Why is Imagine Cup, a competition for students around the world to pit their skills against others in local development rallies for a spot at the global final, in the same tank as outreach efforts aimed at professionals? Because Microsoft wants to foster mindshare, platform, and software familiarity with youths, so that when they do reach professional age, they will carry with them significant knowledge of Microsoft’s larger software stack.
Learn
That’s the business side of the equation. Imagine Cup as an entity is a not-cheap program that helps encourage kids the world around – there is a team present from the Palestinian Authority – to get their hands into code and electronics, building what could be the future of technology. It’s oddly inspiring and personally depressing to see such competent kids at work, as the future feels slightly brighter, even as your ego slips as you recall just what you were up to at their age.
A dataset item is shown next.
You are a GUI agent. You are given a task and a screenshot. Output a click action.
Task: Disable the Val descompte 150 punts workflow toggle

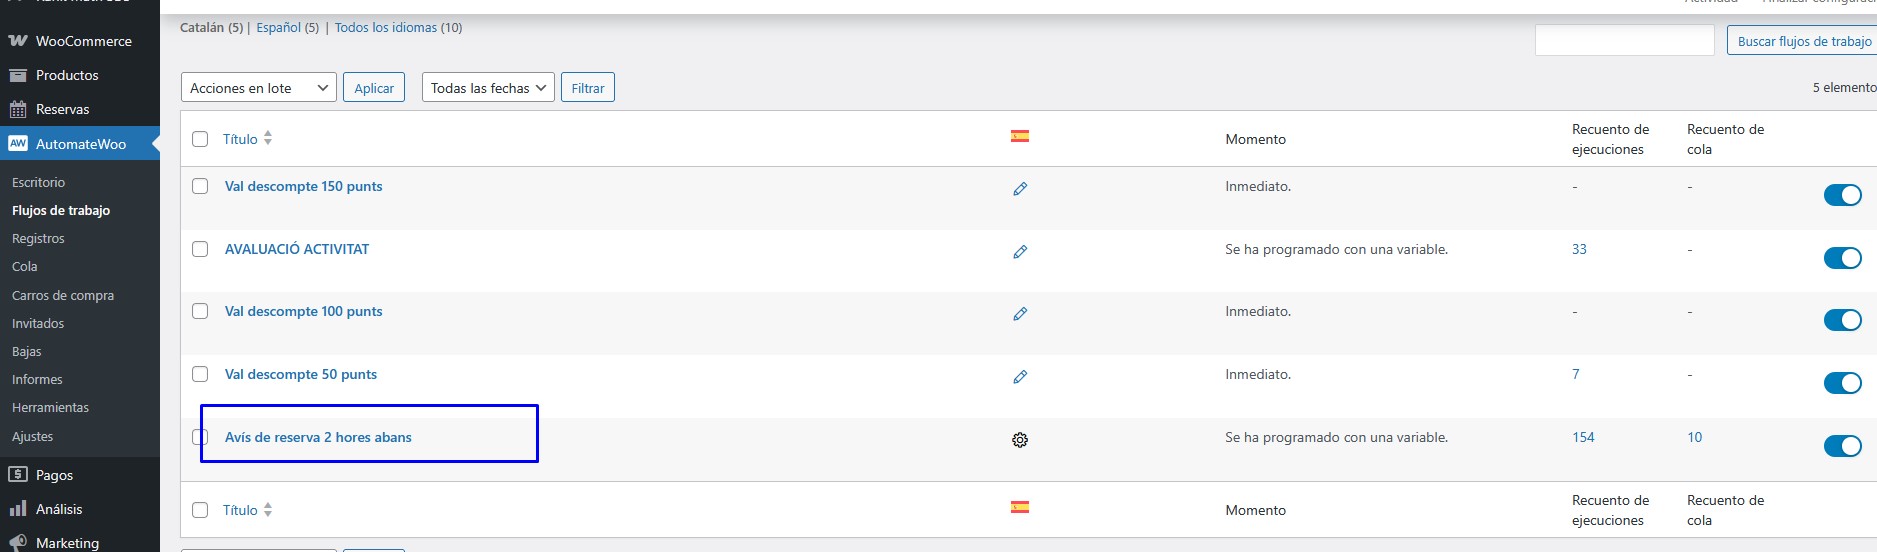tap(1842, 195)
In Steck’s view, the Imagine Cup program and other student outreach efforts are for more than simply the sourcing of applications from a different developer pool. Instead, it is to instill “preference” for Microsoft’s tools and the skills needed to act on those preferences. Entrepreneurs will choose Azure over AWS, perhaps, if they are already familiar with it and its use. That chance extends across dozens of potential software and service choices.
Build
There is another side to Imagine Cup that I raised in conversation with Steck: It’s potential linking to the newly formed Microsoft Ventures, and the startup activity that Rahul Sood now heads for Microsoft.
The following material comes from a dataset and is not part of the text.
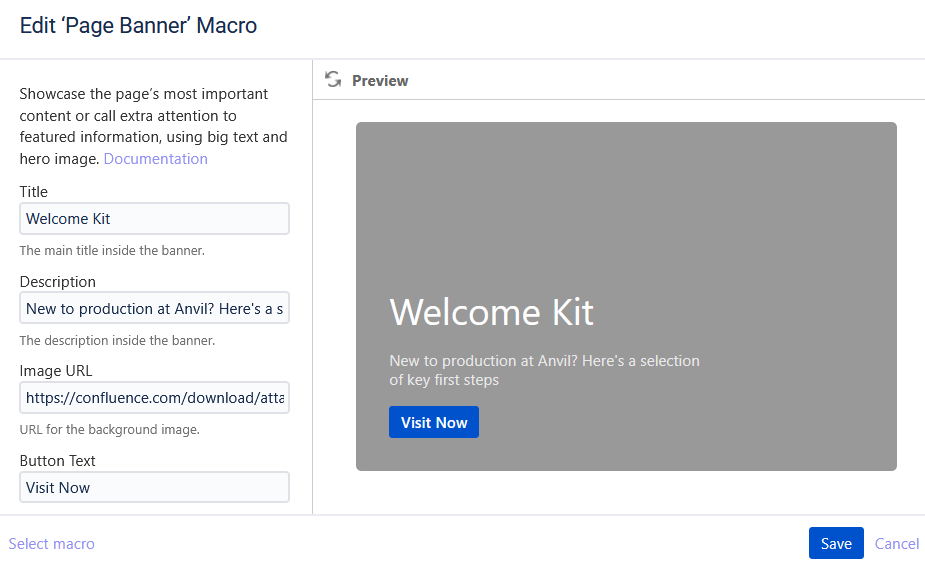Viewport: 925px width, 563px height.
Task: Click the Title field label
Action: 34,192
It’s a simple flow to understand: Kids join Imagine Cup, familiarizing themselves with Microsoft’s products. The best teams want to take their projects to the next level, feeding them into BizSpark, Microsoft-run incubators, and perhaps even attracting direct investment from what was once the Bing Fund. It’s an obvious up-chain.
In that view, Imagine Cup is something of a feeder program for Microsoft’s larger efforts to connect with young companies and their leaders. From Steck, to Sood, roughly. According to Steck, Sood and himself are partnering on their audience outreach programs, presumably to ensure that at all points of entry, messaging is consistent.
Story
On the messaging front, how is Microsoft’s cross-platform, shared Windows core story playing out? Steck appears content with progress of the New Gospel among students. 40 projects present, of the larger tally of just more than 80, are cross-platform he pointed out.
That is not to say that the company doesn’t have most of its work still ahead of it. Its Developer and Platform Evangelism team is built to be the voice of the developer community inside of Microsoft in a way, taking the outside conversation and in theory shuttling it into product teams so that they can better make decisions. This makes its outreach efforts at once from, and to, without.
Imagine Cup would be a worthy exercise for Microsoft sans any sort of benefit to itself. Helping students learn, and providing them with challenges to demand higher excellence is a good in and of itself. But Microsoft also garners what it hopes are long-term benefits along the way. All parties walk away content.